1.3.1 Genetic family history screening

Between five and 10 per cent of prostate cancers have a hereditary component, which may be associated with identifiable germline detects in genes such a BRCA1 or BRCA2 (hereditary breast ovarian cancer syndrome), HOXB13 (hereditary prostate cancer), or genes involved in DNA mismatch repair (Lynch syndrome) (Giri et al. 2018). Men should be counselled about possible hereditary/inheritable risk if:

  • their family history suggests a pathogenic BRCA1 or BRCA2 gene variation
  • three first- or second-degree relatives have been diagnosed with prostate cancer
  • two first- or second-degree relatives have been diagnosed with prostate cancer, with one relative being diagnosed before the age of 50 years (RACGP 2019)
  • young at the age of diagnosis (< 50–55 years) in a patient or first-degree relative
  • there is a family history of prostate, breast or ovarian cancer.

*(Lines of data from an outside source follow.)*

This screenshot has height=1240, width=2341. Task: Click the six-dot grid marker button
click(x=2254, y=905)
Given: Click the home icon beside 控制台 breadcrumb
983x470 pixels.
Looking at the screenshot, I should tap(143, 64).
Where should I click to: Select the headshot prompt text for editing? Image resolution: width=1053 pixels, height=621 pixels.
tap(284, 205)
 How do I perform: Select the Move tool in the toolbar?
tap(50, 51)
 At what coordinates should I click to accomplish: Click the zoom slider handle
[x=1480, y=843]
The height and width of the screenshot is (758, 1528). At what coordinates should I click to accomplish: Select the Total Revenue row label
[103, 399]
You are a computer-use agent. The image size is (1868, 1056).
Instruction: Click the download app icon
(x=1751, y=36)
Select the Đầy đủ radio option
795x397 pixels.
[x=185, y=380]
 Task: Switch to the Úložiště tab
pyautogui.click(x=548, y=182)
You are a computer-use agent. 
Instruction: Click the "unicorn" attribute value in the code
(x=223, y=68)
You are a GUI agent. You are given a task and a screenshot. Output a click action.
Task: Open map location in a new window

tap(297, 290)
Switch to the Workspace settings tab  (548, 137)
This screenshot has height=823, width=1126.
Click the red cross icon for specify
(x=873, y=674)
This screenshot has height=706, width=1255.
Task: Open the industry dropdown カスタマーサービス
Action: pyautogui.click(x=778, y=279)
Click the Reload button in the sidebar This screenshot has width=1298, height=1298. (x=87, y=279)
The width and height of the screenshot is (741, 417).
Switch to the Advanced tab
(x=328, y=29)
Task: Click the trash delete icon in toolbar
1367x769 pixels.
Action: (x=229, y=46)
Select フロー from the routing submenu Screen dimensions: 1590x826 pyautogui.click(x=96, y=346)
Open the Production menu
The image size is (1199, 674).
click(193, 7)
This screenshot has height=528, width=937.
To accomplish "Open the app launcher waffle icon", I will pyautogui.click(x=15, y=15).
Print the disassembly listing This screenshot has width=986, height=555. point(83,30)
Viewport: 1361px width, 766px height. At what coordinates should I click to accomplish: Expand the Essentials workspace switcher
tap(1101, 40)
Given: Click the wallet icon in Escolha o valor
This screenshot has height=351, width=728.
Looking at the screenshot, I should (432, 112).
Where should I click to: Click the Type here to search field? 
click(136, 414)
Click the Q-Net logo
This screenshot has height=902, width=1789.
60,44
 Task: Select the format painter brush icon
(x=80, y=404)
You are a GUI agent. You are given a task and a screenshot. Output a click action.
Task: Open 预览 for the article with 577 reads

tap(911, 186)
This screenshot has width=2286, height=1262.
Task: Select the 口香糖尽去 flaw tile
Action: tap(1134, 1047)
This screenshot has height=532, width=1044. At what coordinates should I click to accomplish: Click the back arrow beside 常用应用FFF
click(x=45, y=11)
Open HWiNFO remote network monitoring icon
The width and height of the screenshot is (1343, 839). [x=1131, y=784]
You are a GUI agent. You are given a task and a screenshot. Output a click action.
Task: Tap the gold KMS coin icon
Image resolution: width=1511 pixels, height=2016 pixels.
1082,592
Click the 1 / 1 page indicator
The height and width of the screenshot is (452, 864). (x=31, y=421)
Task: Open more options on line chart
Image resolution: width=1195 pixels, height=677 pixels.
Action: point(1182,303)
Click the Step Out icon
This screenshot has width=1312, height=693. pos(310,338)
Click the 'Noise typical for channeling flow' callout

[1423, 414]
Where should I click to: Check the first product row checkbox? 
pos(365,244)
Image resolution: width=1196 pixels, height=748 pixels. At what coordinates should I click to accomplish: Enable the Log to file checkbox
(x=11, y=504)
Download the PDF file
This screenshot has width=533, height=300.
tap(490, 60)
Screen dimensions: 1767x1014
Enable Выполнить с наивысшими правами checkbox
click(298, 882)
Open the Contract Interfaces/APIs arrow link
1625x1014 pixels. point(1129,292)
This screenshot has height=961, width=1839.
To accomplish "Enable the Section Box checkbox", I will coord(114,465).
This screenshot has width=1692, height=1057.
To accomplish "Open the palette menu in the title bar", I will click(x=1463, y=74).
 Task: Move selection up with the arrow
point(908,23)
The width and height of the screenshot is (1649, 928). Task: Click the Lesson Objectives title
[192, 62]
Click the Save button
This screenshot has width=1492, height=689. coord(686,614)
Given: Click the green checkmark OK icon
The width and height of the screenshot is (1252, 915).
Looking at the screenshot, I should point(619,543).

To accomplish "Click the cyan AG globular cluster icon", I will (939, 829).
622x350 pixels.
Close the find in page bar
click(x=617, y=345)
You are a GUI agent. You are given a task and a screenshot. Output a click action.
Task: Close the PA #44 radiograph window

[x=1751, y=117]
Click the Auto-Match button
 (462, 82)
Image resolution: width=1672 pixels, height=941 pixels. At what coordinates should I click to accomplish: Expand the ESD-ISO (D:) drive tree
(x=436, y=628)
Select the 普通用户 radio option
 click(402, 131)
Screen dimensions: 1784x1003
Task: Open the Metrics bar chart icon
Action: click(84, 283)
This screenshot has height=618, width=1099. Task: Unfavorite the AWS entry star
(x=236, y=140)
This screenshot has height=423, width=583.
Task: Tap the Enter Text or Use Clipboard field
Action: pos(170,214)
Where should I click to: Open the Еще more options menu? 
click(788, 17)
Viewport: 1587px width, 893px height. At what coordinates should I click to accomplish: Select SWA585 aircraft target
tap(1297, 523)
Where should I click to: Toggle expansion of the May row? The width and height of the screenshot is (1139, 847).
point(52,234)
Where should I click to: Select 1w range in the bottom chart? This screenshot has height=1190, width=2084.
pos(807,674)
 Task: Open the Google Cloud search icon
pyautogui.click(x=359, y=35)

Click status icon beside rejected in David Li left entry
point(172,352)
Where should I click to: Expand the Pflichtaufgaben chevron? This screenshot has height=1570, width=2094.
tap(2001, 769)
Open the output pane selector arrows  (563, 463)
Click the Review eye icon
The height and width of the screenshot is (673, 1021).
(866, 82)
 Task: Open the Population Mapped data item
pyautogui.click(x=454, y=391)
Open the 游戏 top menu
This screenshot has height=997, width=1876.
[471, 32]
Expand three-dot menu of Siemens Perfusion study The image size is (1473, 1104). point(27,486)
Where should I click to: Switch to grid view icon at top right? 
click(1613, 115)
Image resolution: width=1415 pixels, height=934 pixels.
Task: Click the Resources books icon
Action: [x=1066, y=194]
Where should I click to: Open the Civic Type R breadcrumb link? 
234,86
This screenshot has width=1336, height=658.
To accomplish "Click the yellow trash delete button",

Men should engage in shared decision making about genetic testing.

Genetic testing should only be performed through a familial cancer service, with appropriate genetic counselling available.

For general practitioner referral guidelines for cancer genetics assessment, see General practitioner referral guidelines for cancer genetics assessment.

There is emerging data that germline mutations in genes involved in DNA repair (e.g. BRCA1 or BRCA2 and mismatch repair genes) are more common in patients with advanced disease, and therefore may be significant in the patient’s prognosis. In patients without a family history, it is unclear if early detection and changes in management based on germline testing is advantageous.